Task to carry out —
If a line in the records below contains the word "Windbreaker", copy it.

(Entries taken from a collection)
"""
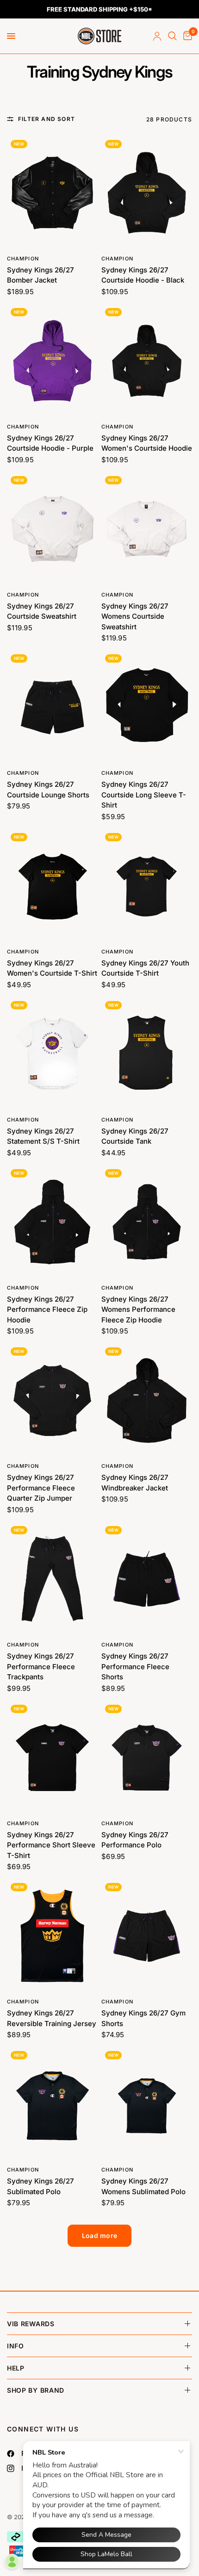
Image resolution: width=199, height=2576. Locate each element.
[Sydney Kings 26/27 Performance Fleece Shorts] (146, 1578)
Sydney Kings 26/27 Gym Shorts (143, 2018)
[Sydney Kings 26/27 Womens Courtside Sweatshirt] (146, 528)
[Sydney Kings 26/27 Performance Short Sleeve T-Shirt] (52, 1757)
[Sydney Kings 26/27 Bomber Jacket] (52, 192)
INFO (15, 2346)
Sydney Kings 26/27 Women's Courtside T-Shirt (52, 968)
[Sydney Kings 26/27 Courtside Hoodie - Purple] (52, 360)
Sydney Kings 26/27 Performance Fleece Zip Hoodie (47, 1309)
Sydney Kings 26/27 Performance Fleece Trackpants (41, 1666)
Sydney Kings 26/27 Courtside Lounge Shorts (48, 789)
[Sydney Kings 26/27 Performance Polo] (146, 1757)
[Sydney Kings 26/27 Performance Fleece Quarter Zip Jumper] (52, 1400)
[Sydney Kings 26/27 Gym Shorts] (146, 1935)
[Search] (172, 36)
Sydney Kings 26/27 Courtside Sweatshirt (41, 611)
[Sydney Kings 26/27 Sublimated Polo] (52, 2103)
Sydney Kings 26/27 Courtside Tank (134, 1136)
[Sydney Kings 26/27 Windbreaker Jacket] (146, 1400)
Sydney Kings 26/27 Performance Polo (134, 1840)
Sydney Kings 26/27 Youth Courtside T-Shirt (145, 968)
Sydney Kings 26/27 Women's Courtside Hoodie (146, 443)
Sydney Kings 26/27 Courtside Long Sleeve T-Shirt (143, 794)
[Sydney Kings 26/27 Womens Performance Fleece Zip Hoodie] (146, 1222)
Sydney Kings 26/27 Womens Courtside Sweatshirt (134, 616)
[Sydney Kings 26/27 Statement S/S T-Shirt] (52, 1053)
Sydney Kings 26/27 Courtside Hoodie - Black (142, 275)
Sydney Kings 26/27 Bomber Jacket (40, 275)
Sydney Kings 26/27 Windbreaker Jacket (134, 1482)
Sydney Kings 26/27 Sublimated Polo (40, 2186)
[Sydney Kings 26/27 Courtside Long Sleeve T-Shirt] (146, 707)
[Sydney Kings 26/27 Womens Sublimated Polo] (146, 2103)
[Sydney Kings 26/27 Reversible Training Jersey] (52, 1935)
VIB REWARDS (31, 2324)
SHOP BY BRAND (35, 2390)
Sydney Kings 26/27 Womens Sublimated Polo (143, 2186)
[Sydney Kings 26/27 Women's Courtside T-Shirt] (52, 885)
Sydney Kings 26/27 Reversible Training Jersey (51, 2018)
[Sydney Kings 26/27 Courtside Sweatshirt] (52, 528)
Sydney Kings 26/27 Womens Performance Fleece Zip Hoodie (138, 1309)
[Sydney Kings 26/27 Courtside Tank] (146, 1053)
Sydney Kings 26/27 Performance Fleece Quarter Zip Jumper (41, 1487)
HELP (16, 2368)
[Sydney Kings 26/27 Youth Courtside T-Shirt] (146, 885)
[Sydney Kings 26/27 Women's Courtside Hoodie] (146, 360)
"""
Your solution —
[Sydney Kings 26/27 Windbreaker Jacket] (146, 1400)
Sydney Kings 26/27 Windbreaker Jacket (134, 1482)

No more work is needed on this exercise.